Superhero “Deconstructions” and somehow “superheroes” becoming Hollywood Celebrities

How about this hypothesis?

Restrictions on the Protectorate are due to mistrust of the parahumans.

Restrictions on the PRT are due to fear of the parahumans (and their reaction).

Not an unreasonable hypothesis, but I really don't think it works because the two halves fundamentally contradict each other.
 
Not an unreasonable hypothesis, but I really don't think it works because the two halves fundamentally contradict each other.
I agree that it's a contradiction, but I disagree that it necessarily means it doesn't work. It just means they were trying to find some kind of clumsy balance between protecting the population and placating the capes.
 
I think the big dividing line is that in most superhero deconstructions, you still have an effective state. While in classical superhero fiction you have a failed state. The system is either too weak or corrupt to deal with criminals and other threats, thus the superheroes step in where the state has failed.
 
Japanese anime and games can be weird like that. "No, you can't kill the bad guy, or you will be just like him!"... even though said bad guy is actively trying to kill innocent people and just killing the bad guy is the simplest way to stop him (Xenoblade 1 comes to mind, Tomino Gundam). Or "whatever legitimate grievances you have are irrelevant. Stop fighting!" (Miyazaki's Ghibli films, Pokemon, Tomino Gundam, etc). Attacking people, or god forbid, killing bad guys, is a heinous act that good guys never do. (I mean, not killing people is preferable yes, but often Japanese fiction I've seen seems to take it too far to the point of ridiculousness).
Japan doesn't have a monopoly on that sort of mindset; in fact, with superhero comics in particular, before the eighties killed the power of the Comics Code Authority with works like The Watchmen and The Dark Knight Returns, western superheroes operated under that same principle. There was a Legion of Super-Heroes issue I remember hearing about where the team put one of their own members on trial for murder when he accidentally killed a villain he was trying to apprehend; the story ended with it turning out the guy he supposedly killed had faked his death, but the trial itself was absolutely insane. The gist of the argument against him was that because he didn't exhaust every conceivable (as well as inconceivable) alternative, he was guilty of murder.

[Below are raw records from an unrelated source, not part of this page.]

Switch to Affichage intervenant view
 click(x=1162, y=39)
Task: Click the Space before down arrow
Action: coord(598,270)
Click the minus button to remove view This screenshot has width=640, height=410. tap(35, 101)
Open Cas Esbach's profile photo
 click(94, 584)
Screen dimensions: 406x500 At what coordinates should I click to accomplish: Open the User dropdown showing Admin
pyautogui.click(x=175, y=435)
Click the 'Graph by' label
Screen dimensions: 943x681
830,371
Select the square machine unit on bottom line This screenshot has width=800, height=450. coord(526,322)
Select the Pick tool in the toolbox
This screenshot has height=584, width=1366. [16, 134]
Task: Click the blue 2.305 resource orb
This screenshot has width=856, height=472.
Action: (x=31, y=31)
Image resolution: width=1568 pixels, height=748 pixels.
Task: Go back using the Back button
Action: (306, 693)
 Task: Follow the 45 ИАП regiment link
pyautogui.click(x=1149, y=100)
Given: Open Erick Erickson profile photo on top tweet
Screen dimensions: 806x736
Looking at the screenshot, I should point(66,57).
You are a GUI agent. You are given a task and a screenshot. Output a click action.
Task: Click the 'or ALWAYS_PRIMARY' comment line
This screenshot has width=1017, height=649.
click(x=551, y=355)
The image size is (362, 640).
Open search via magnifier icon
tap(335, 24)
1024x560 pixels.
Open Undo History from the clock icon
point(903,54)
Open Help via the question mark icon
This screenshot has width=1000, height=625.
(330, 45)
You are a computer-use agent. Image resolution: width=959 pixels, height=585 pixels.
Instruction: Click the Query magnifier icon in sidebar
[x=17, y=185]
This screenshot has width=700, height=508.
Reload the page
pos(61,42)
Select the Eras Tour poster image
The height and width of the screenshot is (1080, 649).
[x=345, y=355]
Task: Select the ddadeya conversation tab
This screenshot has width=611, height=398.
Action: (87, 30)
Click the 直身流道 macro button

There are people in America alive today who remember a time when it was illegal to write stories that didn't push a singular moral perspective; one where heroes never did anything wrong, villains never won, and nobody ever died or got seriously hurt.
 
The gist of the argument against him was that because he didn't exhaust every conceivable (as well as inconceivable) alternative, he was guilty of murder.

That is, arguably, legally accurate in most states because the self-defense exemptions do not apply to proactive vigilante activity. If you're actively going out and hunting down criminals, you cannot appeal to self defense; as far as the law is concerned, you are yourself a criminal engaging in criminal activity.

There are people in America alive today who remember a time when it was illegal to write stories that didn't push a singular moral perspective; one where heroes never did anything wrong, villains never won, and nobody ever died or got seriously hurt.

No, it wasn't actually illegal. The Comics Code Authority was an industry self-regulation, not government regulation. As was its counterpart, the Hays Code which governed movies.